*PROBLEM STATEMENT*
Transcribe the records in full.

*DATA FOR THE TASK*
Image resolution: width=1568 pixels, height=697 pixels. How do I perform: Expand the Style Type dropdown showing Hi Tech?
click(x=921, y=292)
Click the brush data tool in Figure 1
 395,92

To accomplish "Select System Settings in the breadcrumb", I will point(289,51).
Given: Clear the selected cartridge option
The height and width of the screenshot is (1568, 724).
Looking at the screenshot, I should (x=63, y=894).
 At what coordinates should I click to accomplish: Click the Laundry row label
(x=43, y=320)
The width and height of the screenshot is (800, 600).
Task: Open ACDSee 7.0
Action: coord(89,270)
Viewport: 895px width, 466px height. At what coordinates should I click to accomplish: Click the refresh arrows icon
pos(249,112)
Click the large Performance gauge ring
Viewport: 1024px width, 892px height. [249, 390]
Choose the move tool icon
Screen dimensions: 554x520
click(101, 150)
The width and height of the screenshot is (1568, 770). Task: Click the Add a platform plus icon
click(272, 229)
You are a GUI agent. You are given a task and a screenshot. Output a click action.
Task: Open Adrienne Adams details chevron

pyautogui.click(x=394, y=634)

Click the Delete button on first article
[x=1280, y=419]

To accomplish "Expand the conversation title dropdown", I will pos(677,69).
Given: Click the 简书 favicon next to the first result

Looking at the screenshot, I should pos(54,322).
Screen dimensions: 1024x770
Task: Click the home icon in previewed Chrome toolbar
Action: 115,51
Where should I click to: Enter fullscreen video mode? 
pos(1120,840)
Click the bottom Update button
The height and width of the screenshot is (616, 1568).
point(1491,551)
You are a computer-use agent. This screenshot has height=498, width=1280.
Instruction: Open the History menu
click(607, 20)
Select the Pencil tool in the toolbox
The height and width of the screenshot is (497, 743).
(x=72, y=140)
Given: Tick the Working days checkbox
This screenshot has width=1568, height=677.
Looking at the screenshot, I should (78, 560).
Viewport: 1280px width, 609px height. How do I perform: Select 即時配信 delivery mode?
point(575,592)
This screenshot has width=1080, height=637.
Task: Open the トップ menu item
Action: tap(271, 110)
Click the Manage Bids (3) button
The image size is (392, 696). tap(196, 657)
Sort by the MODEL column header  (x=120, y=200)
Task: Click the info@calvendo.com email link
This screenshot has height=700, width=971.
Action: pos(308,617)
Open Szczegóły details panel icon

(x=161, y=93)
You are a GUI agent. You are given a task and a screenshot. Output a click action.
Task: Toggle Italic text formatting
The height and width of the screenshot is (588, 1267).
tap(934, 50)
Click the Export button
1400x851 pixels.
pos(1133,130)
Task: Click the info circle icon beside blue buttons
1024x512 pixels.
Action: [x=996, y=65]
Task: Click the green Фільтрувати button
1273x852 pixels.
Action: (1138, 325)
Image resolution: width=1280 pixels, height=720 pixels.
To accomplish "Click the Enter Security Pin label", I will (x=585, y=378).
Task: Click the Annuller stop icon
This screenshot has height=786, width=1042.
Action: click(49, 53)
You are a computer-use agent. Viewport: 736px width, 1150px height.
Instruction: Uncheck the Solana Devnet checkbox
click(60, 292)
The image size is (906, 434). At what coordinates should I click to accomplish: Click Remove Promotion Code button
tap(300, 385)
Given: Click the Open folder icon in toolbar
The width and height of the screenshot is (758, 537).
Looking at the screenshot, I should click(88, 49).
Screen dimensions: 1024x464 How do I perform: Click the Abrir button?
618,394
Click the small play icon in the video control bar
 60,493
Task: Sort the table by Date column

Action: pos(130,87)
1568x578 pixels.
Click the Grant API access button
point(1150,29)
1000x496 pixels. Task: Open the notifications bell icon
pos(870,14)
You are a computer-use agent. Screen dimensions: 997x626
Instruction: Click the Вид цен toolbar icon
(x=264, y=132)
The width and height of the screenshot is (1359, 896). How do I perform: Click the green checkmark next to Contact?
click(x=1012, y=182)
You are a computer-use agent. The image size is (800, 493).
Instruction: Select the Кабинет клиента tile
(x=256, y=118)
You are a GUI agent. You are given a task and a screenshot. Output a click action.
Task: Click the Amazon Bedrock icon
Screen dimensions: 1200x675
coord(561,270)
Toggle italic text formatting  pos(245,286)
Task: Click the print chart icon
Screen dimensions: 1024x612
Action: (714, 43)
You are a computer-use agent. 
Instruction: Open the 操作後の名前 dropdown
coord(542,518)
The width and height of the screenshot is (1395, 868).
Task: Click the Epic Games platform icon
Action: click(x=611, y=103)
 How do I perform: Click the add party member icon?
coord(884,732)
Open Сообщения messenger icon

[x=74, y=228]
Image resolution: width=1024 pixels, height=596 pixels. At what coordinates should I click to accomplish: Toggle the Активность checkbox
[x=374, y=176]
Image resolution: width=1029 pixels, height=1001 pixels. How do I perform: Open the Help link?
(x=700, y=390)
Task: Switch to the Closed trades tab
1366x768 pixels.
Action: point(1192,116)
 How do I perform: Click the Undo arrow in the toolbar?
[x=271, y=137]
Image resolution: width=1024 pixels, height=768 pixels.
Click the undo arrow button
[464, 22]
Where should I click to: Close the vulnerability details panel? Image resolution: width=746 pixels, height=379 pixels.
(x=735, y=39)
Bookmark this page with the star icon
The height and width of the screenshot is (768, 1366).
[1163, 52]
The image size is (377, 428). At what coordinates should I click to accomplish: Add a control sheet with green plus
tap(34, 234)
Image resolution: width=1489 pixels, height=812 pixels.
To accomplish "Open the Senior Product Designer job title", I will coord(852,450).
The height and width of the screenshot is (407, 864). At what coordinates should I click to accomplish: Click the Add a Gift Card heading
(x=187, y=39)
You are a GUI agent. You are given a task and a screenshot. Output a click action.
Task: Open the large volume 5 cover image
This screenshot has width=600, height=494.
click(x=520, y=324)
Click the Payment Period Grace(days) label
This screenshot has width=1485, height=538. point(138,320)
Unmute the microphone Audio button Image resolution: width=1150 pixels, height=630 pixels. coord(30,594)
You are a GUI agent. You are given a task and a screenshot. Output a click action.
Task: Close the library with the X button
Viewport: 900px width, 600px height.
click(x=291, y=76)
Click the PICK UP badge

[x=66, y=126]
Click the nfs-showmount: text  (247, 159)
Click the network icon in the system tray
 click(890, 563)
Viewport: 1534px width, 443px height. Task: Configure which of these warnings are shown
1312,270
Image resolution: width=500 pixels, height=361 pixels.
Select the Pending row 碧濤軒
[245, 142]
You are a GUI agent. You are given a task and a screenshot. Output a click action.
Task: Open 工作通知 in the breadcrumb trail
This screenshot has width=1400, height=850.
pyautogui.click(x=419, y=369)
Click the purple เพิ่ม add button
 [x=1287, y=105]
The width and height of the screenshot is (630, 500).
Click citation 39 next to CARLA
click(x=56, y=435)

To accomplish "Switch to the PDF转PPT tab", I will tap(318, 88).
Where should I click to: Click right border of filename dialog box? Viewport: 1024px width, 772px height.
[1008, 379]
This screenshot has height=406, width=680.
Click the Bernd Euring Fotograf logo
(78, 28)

*COMPLETED EXERCISE*
Image resolution: width=1568 pixels, height=697 pixels. How do I perform: Expand the Style Type dropdown showing Hi Tech?
click(x=921, y=292)
Click the brush data tool in Figure 1
 395,92

To accomplish "Select System Settings in the breadcrumb", I will point(289,51).
Given: Clear the selected cartridge option
The height and width of the screenshot is (1568, 724).
Looking at the screenshot, I should (x=63, y=894).
 At what coordinates should I click to accomplish: Click the Laundry row label
(x=43, y=320)
The width and height of the screenshot is (800, 600).
Task: Open ACDSee 7.0
Action: coord(89,270)
Viewport: 895px width, 466px height. At what coordinates should I click to accomplish: Click the refresh arrows icon
pos(249,112)
Click the large Performance gauge ring
Viewport: 1024px width, 892px height. [249, 390]
Choose the move tool icon
Screen dimensions: 554x520
click(101, 150)
The width and height of the screenshot is (1568, 770). Task: Click the Add a platform plus icon
click(272, 229)
You are a GUI agent. You are given a task and a screenshot. Output a click action.
Task: Open Adrienne Adams details chevron

pyautogui.click(x=394, y=634)

Click the Delete button on first article
[x=1280, y=419]

To accomplish "Expand the conversation title dropdown", I will pos(677,69).
Given: Click the 简书 favicon next to the first result

Looking at the screenshot, I should pos(54,322).
Screen dimensions: 1024x770
Task: Click the home icon in previewed Chrome toolbar
Action: 115,51
Where should I click to: Enter fullscreen video mode? 
pos(1120,840)
Click the bottom Update button
The height and width of the screenshot is (616, 1568).
point(1491,551)
You are a computer-use agent. This screenshot has height=498, width=1280.
Instruction: Open the History menu
click(607, 20)
Select the Pencil tool in the toolbox
The height and width of the screenshot is (497, 743).
(x=72, y=140)
Given: Tick the Working days checkbox
This screenshot has width=1568, height=677.
Looking at the screenshot, I should (78, 560).
Viewport: 1280px width, 609px height. How do I perform: Select 即時配信 delivery mode?
point(575,592)
This screenshot has width=1080, height=637.
Task: Open the トップ menu item
Action: tap(271, 110)
Click the Manage Bids (3) button
The image size is (392, 696). tap(196, 657)
Sort by the MODEL column header  (x=120, y=200)
Task: Click the info@calvendo.com email link
This screenshot has height=700, width=971.
Action: pos(308,617)
Open Szczegóły details panel icon

(x=161, y=93)
You are a GUI agent. You are given a task and a screenshot. Output a click action.
Task: Toggle Italic text formatting
The height and width of the screenshot is (588, 1267).
tap(934, 50)
Click the Export button
1400x851 pixels.
pos(1133,130)
Task: Click the info circle icon beside blue buttons
1024x512 pixels.
Action: [x=996, y=65]
Task: Click the green Фільтрувати button
1273x852 pixels.
Action: (1138, 325)
Image resolution: width=1280 pixels, height=720 pixels.
To accomplish "Click the Enter Security Pin label", I will (x=585, y=378).
Task: Click the Annuller stop icon
This screenshot has height=786, width=1042.
Action: click(49, 53)
You are a computer-use agent. Viewport: 736px width, 1150px height.
Instruction: Uncheck the Solana Devnet checkbox
click(60, 292)
The image size is (906, 434). At what coordinates should I click to accomplish: Click Remove Promotion Code button
tap(300, 385)
Given: Click the Open folder icon in toolbar
The width and height of the screenshot is (758, 537).
Looking at the screenshot, I should click(88, 49).
Screen dimensions: 1024x464 How do I perform: Click the Abrir button?
618,394
Click the small play icon in the video control bar
 60,493
Task: Sort the table by Date column

Action: pos(130,87)
1568x578 pixels.
Click the Grant API access button
point(1150,29)
1000x496 pixels. Task: Open the notifications bell icon
pos(870,14)
You are a computer-use agent. Screen dimensions: 997x626
Instruction: Click the Вид цен toolbar icon
(x=264, y=132)
The width and height of the screenshot is (1359, 896). How do I perform: Click the green checkmark next to Contact?
click(x=1012, y=182)
You are a computer-use agent. The image size is (800, 493).
Instruction: Select the Кабинет клиента tile
(x=256, y=118)
You are a GUI agent. You are given a task and a screenshot. Output a click action.
Task: Click the Amazon Bedrock icon
Screen dimensions: 1200x675
coord(561,270)
Toggle italic text formatting  pos(245,286)
Task: Click the print chart icon
Screen dimensions: 1024x612
Action: (714, 43)
You are a computer-use agent. 
Instruction: Open the 操作後の名前 dropdown
coord(542,518)
The width and height of the screenshot is (1395, 868).
Task: Click the Epic Games platform icon
Action: click(x=611, y=103)
 How do I perform: Click the add party member icon?
coord(884,732)
Open Сообщения messenger icon

[x=74, y=228]
Image resolution: width=1024 pixels, height=596 pixels. At what coordinates should I click to accomplish: Toggle the Активность checkbox
[x=374, y=176]
Image resolution: width=1029 pixels, height=1001 pixels. How do I perform: Open the Help link?
(x=700, y=390)
Task: Switch to the Closed trades tab
1366x768 pixels.
Action: point(1192,116)
 How do I perform: Click the Undo arrow in the toolbar?
[x=271, y=137]
Image resolution: width=1024 pixels, height=768 pixels.
Click the undo arrow button
[464, 22]
Where should I click to: Close the vulnerability details panel? Image resolution: width=746 pixels, height=379 pixels.
(x=735, y=39)
Bookmark this page with the star icon
The height and width of the screenshot is (768, 1366).
[1163, 52]
The image size is (377, 428). At what coordinates should I click to accomplish: Add a control sheet with green plus
tap(34, 234)
Image resolution: width=1489 pixels, height=812 pixels.
To accomplish "Open the Senior Product Designer job title", I will coord(852,450).
The height and width of the screenshot is (407, 864). At what coordinates should I click to accomplish: Click the Add a Gift Card heading
(x=187, y=39)
You are a GUI agent. You are given a task and a screenshot. Output a click action.
Task: Open the large volume 5 cover image
This screenshot has width=600, height=494.
click(x=520, y=324)
Click the Payment Period Grace(days) label
This screenshot has width=1485, height=538. point(138,320)
Unmute the microphone Audio button Image resolution: width=1150 pixels, height=630 pixels. coord(30,594)
You are a GUI agent. You are given a task and a screenshot. Output a click action.
Task: Close the library with the X button
Viewport: 900px width, 600px height.
click(x=291, y=76)
Click the PICK UP badge

[x=66, y=126]
Click the nfs-showmount: text  (247, 159)
Click the network icon in the system tray
 click(890, 563)
Viewport: 1534px width, 443px height. Task: Configure which of these warnings are shown
1312,270
Image resolution: width=500 pixels, height=361 pixels.
Select the Pending row 碧濤軒
[245, 142]
You are a GUI agent. You are given a task and a screenshot. Output a click action.
Task: Open 工作通知 in the breadcrumb trail
This screenshot has width=1400, height=850.
pyautogui.click(x=419, y=369)
Click the purple เพิ่ม add button
 [x=1287, y=105]
The width and height of the screenshot is (630, 500).
Click citation 39 next to CARLA
click(x=56, y=435)

To accomplish "Switch to the PDF转PPT tab", I will tap(318, 88).
Where should I click to: Click right border of filename dialog box? Viewport: 1024px width, 772px height.
[1008, 379]
This screenshot has height=406, width=680.
Click the Bernd Euring Fotograf logo
(78, 28)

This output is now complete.